Auckland is a city of wonderful contrasts. It’s a place to admire the most beautiful harbourside vistas, some epic volcanic cones and loads of parks, gardens and greenery. Allow us to introduce you to some of the finest attractions to come out of this stunningly diverse New Zealand destination.
The Waitakere Ranges is composed of more than 16,000 hectares of native forests and coastlines. In the parkland you’ll find a myriad of walking tracks, waterfalls, rugged outcrops and rocky cliffs. Not only that, but some of Auckland’s most beautiful beaches, including Piha and Te Henga/Bethells, are located right within the park itself. Some of its walking tracks are currently closed to allow the forest to heal itself from Kauri dieback disease.
The Waitematā Harbour is the main sea access point to Auckland city.

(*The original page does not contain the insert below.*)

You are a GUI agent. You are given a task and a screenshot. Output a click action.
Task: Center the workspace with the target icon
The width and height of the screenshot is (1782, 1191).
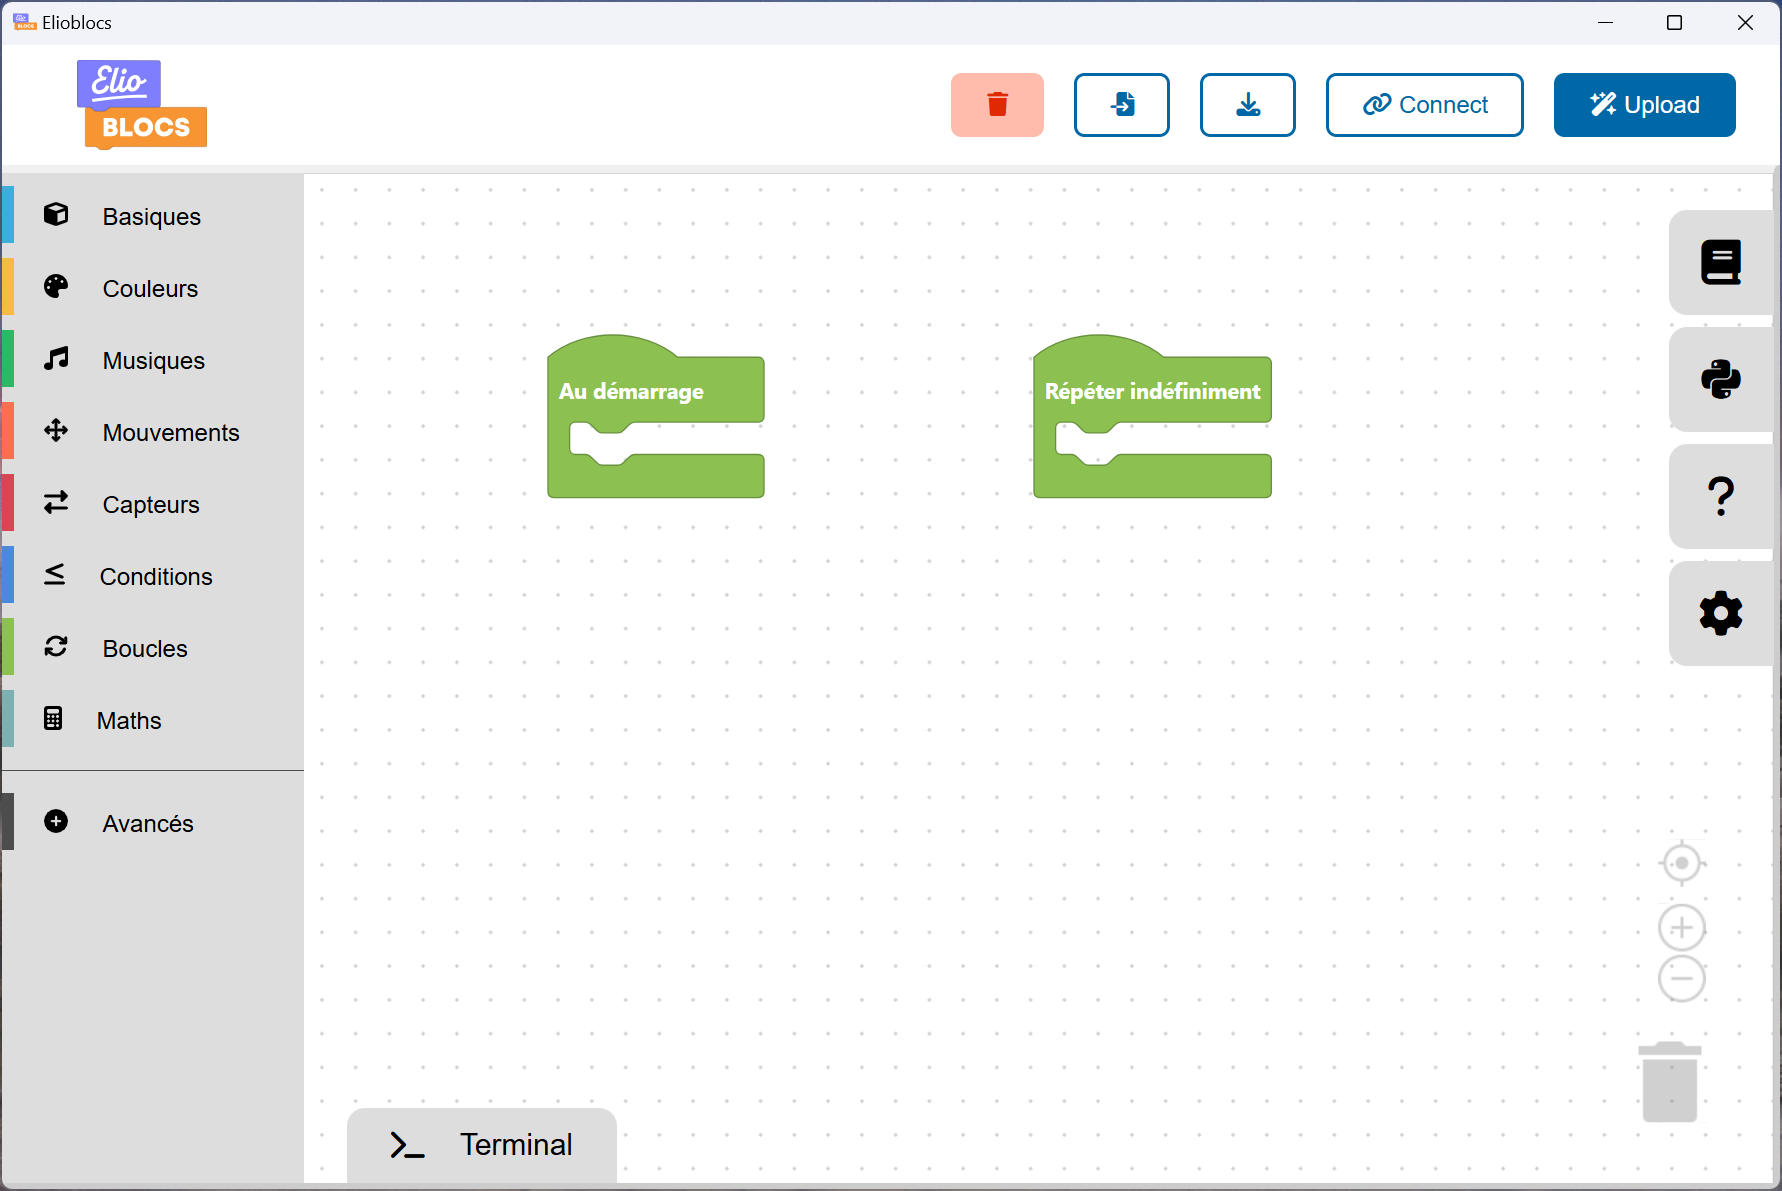tap(1681, 863)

Because of this, it is also known as the Auckland Harbour — though it is one of two in the isthmus (the other is the Manukau Harbour). Scenic highlights along Waitematā include the Auckland Harbour Bridge, parts of the Hauraki Gulf, the Meola Reef and the city’s Viaduct Basin.
Tāwharanui Regional Park
A family-friendly regional park that is adored for its stunning white sand beaches, rolling pastures and native coastal forests. You’ll find it nestled among a remote peninsula within a 90-minute drive north of Auckland. Tāwharanui is also known for housing many archaeological sites, including five pā (ancient Māori fortification sites), various shipwreck remains and fossils for 18 different species of shellfish. The park’s marine reserve is also quite a good spot for diving and snorkelling.

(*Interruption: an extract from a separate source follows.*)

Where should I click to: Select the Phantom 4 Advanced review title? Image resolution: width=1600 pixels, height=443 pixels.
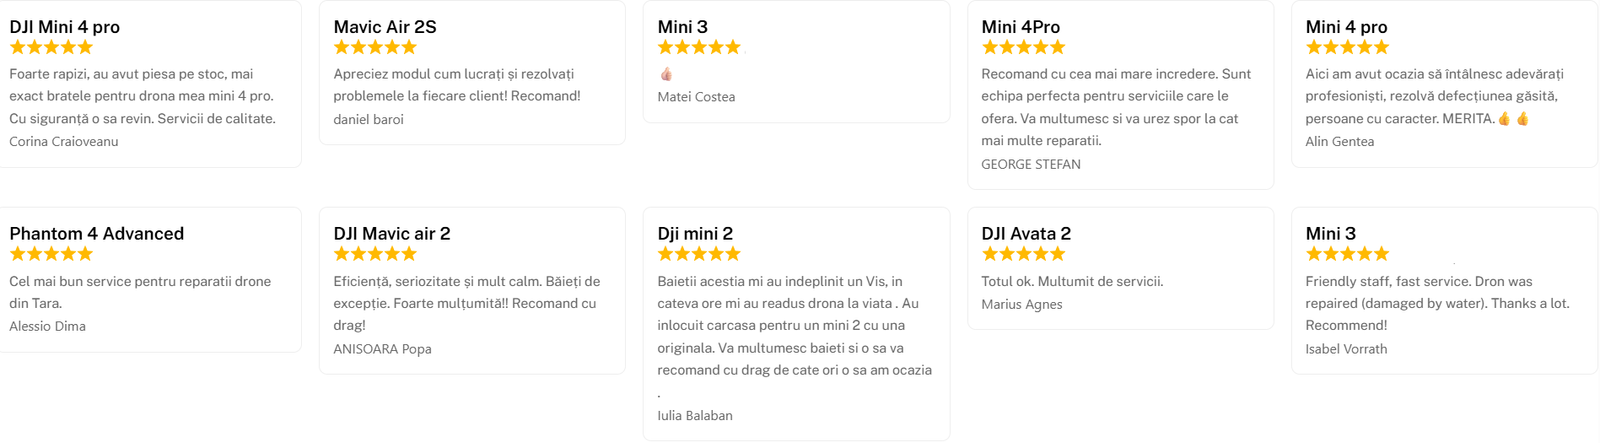point(97,233)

Waiheke is the second largest island on the Hauraki Gulf. Being just a 40-minute ferry ride from central Auckland, it is also a favourite day-trip destination for locals and visitors alike. The island is particularly renowned for its viticulture, the beautiful beaches, an artsy flair and a few adventurous experiences like hiking, cycling and zip lining thrown into the mix.

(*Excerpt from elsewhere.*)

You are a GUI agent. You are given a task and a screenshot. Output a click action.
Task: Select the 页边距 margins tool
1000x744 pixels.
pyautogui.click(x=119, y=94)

Another beautiful spot within a short ferry ride from the central city. Named after England’s Devonport Naval Base, the harbourside suburb hosts the Royal New Zealand Navy, which is the country’s main naval vessel facility. But truth be told, the area is best renowned for its Victorian village charm, and its upscale cafes and restaurants. Hikers and war history enthusiasts also visit Devonport to view the North Head Historic Reserve from up close.
The affluent inner-city suburb of Parnell is Auckland’s oldest — and arguably one of the most stylish. French-style bistros, hip cafes and all kinds of restaurants and boutique outlets line the village streets. For the art and history lovers, there’s a collection of small galleries to browse as well as the lovely Parnell Rose Gardens, the Holy Trinity Cathedral and the Auckland War Memorial Museum at the Domain — the latter of which is the ideal place to learn a bit more about Māori history.
As the oldest park in the city, the Auckland Domain boasts 75 hectares of beauty. As a testament to its uniqueness, the park is built around the cone of an extinct volcano. Besides the aforementioned museum, the Domain is home to the historic Wintergardens, which showcase a spectacular display of rare plants from around the world, as well as lush walking tracks that are embellished by a trove of interesting art installations.
Mt Eden Summit
A walk up the Maungawhau/Mt Eden Summit will reward you with some of the best panoramic views of the city and its harbours. With a height of 196 metres (643 feet), this is Auckland’s highest volcano. Within the summit’s cone, there is a massive crater that’s approximately 50 metres deep (164 feet) that is bound to amaze all those who see it. There are several walkways to get you up to the summit, and the walk itself should take 5–10 minutes to complete.